Here ya go  ... Apple Cider Doughnuts:

The doughnuts: 

1 cup apple cider 
3 1/2 cups flour, plus additional for the work surface 
2 teaspoons baking powder 
1 teaspoon baking soda 
1/2 teaspoon ground cinnamon 
1/2 teaspoon salt 
1/8 teaspoon ground nutmeg 
4 tablespoons butter, at room temperature 
1 cup granulated sugar 
2 eggs 
1/2 cup buttermilk (low-fat or nonfat work fine) 
Vegetable oil for frying 

The glaze: 

1 cup confectioners' sugar 
2 tablespoons apple cider 

For the doughnuts: In a saucepan over medium or medium-low heat, gently reduce the apple cider to about 1/4 cup, 20 to 30 minutes. Set aside to cool. 

Meanwhile, in a bowl, combine the flour, baking powder and soda, cinnamon, salt and nutmeg. Set aside. 

Using an electric mixer on medium speed (with the paddle attachment, if using a standing mixer) beat the butter and granulated sugar until the mixture is smooth. Add the eggs, 1 at a time, and continue to beat until the eggs are completely incorporated. Use a spatula to scrape down the sides of the bowl occasionally. Reduce the speed to low and gradually add the reduced apple cider and the buttermilk, mixing just until combined. Add the flour mixture and continue to mix just until the dough comes together. 

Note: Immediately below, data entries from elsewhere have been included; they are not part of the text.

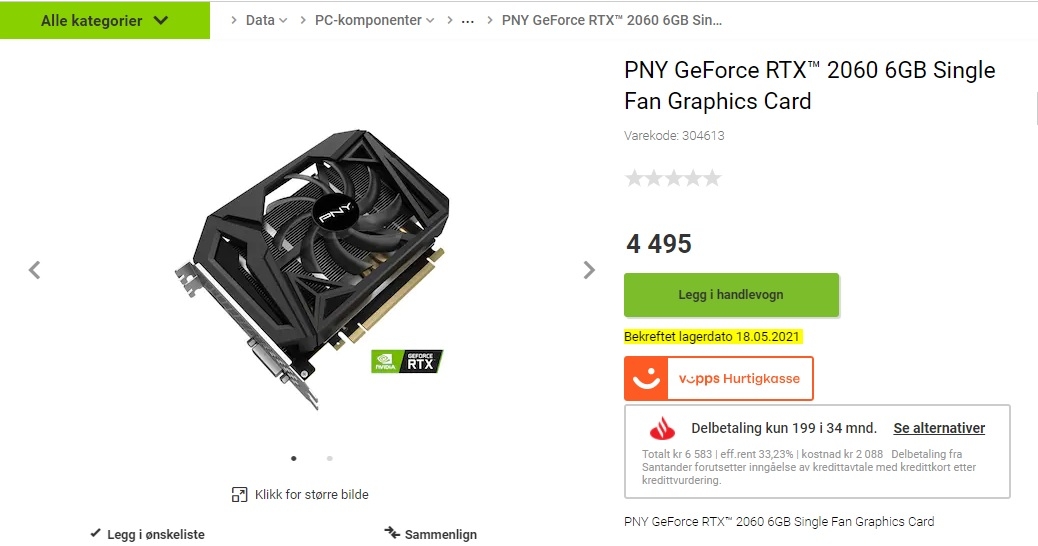Select the first image carousel dot
Viewport: 1038px width, 546px height.
294,458
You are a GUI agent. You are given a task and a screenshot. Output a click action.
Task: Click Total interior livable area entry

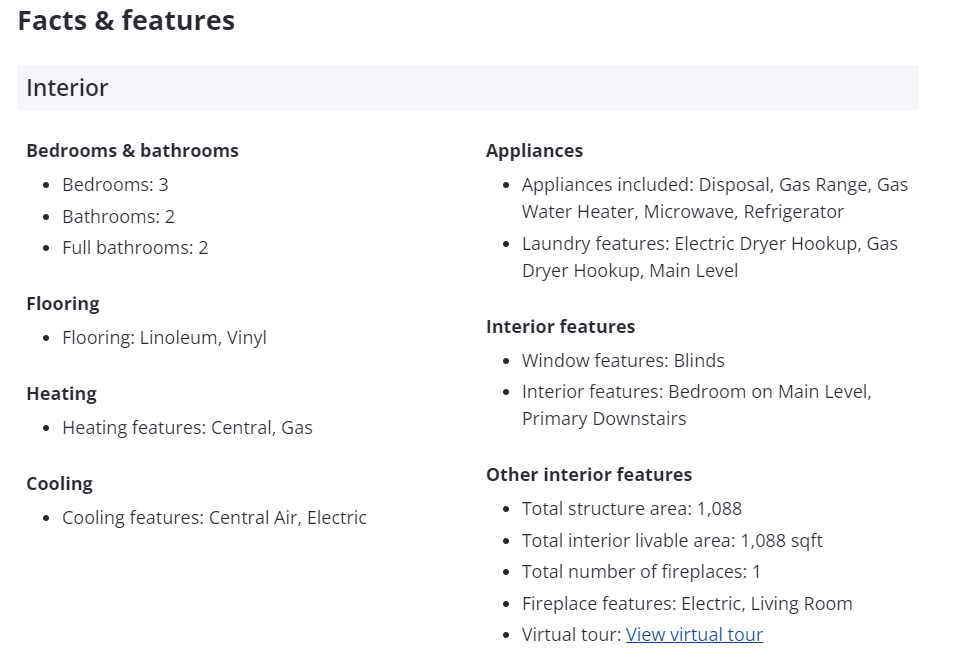[672, 541]
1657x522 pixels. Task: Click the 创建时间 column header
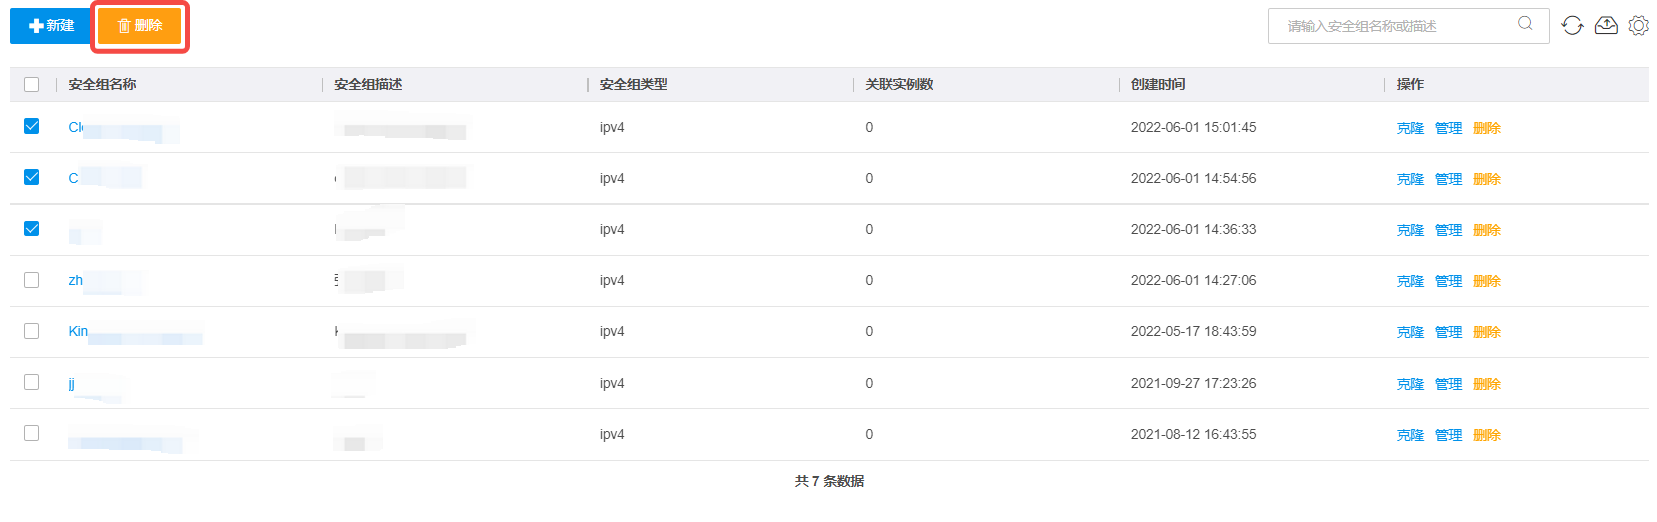pyautogui.click(x=1158, y=85)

Line 2 baking sheets with parchment or wax paper and sprinkle them generously with flour. Turn the dough onto 1 of the sheets and sprinkle the top with flour. Flatten the dough with your hands until it is about 1/2 inch thick. Use more flour if the dough is still wet. Transfer the dough to the freezer until it is slightly hardened, about 20 minutes. Pull the dough out of the freezer. Using a 3-inch doughnut cutter, cut out doughnut shapes. Place the cut doughnuts and doughnut holes onto the second sheet pan. Refrigerate the doughnuts for 20 to 30 minutes. (You may re-roll the scraps of dough, refrigerate them briefly and cut additional doughnuts from the dough.) 

Add enough oil to a deep-sided pan to measure a depth of about 3 inches. Attach a candy thermometer to the side of the pan and heat over medium heat until the oil reaches 350 degrees. Have ready a plate lined with several thicknesses of paper towels. 

For the glaze: While the cut doughnut shapes are in the refrigerator, make the glaze by whisking together the confectioners' sugar and the cider until the mixture is smooth. Set aside. 

To fry and assemble: Carefully add a few doughnuts to the oil, being careful not to crowd the pan, and fry until golden brown, about 60 seconds. Turn the doughnuts over and fry until the other side is golden, 30 to 60 seconds. Drain on paper towels after the doughnuts are fried. Dip the top of the warm doughnuts into the glaze and serve immediately.


----------